Is there a way of saying "not /\n", or any other way of saying 'non-greedy'?
This is using PHP regular expression searches.
On 07 Feb 18:40, Chris Green wrote:
I want a regular expression to select text between /x and /, e.g. I'm wanting to look at something like:-
/x This is a load of multi-line text and some more and more /
<snippity class="lots of info on what you've tried" />
This is using PHP regular expression searches.
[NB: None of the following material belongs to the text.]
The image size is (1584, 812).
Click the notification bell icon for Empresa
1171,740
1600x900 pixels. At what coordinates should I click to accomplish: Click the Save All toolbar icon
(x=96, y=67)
And PHP regular expressions are odd at the best of times!
Anyways...
Hows about: brettp@erwin:~/temp/cg$ cat test.txt /x Line one Line two / Line three / Not a line that should be in the output / Another line that should not be in the output / brettp@erwin:~/temp/cg$ cat test.php <?php $filename = "test.txt"; $fh = fopen($filename, "r"); $data = fread($fh, filesize($filename)); $hasmatch = preg_match("/(^|[\r\n]+)\/x[\r\n]+(.*?)[\r\n]+\/[\r\n]+/s", $data, $matches); print $data; print "====\n"; if ($hasmatch > 0) { print $matches[2]; print "\n"; } ?> brettp@erwin:~/temp/cg$ php5 test.php /x Line one Line two / Line three / Not a line that should be in the output / Another line that should not be in the output / ==== Line one Line two / Line three brettp@erwin:~/temp/cg$
Hope that gives you the pointer you need.
Cheers,
On Wed, Feb 08, 2012 at 10:06:50AM +0000, Brett Parker wrote:
On 07 Feb 18:40, Chris Green wrote:
[big snip]
brettp@erwin:~/temp/cg$ cat test.php <?php $filename = "test.txt"; $fh = fopen($filename, "r"); $data = fread($fh, filesize($filename)); $hasmatch = preg_match("/(^|[\r\n]+)/x[\r\n]+(.*?)[\r\n]+/[\r\n]+/s", $data, $matches);
Now that's just silly! :-)
print $data; print "====\n"; if ($hasmatch > 0) { print $matches[2]; print "\n"; }
?> brettp@erwin:~/temp/cg$ php5 test.php /x Line one Line two / Line three / Not a line that should be in the output / Another line that should not be in the output / ==== Line one Line two / Line three brettp@erwin:~/temp/cg$
Hope that gives you the pointer you need.
It turns out that one can turn on 'ungreedy' very simply *within* the RE. My code is actually in a wiki plugin, several layers away from the actual PHP preg_match(), the delimiters are added between my call and the preg_match().
After digging around in the PHP PCRE documentation I found that what I needed was:-
'(?U)^/x.*/\n'
which works perfectly so far, allowing embedded / characters but stopping at the first end-of-line /. It's the (?U) that tells the RE to be ungreedy. I can't do the standard U after the final delimiter because the delimiters get added later.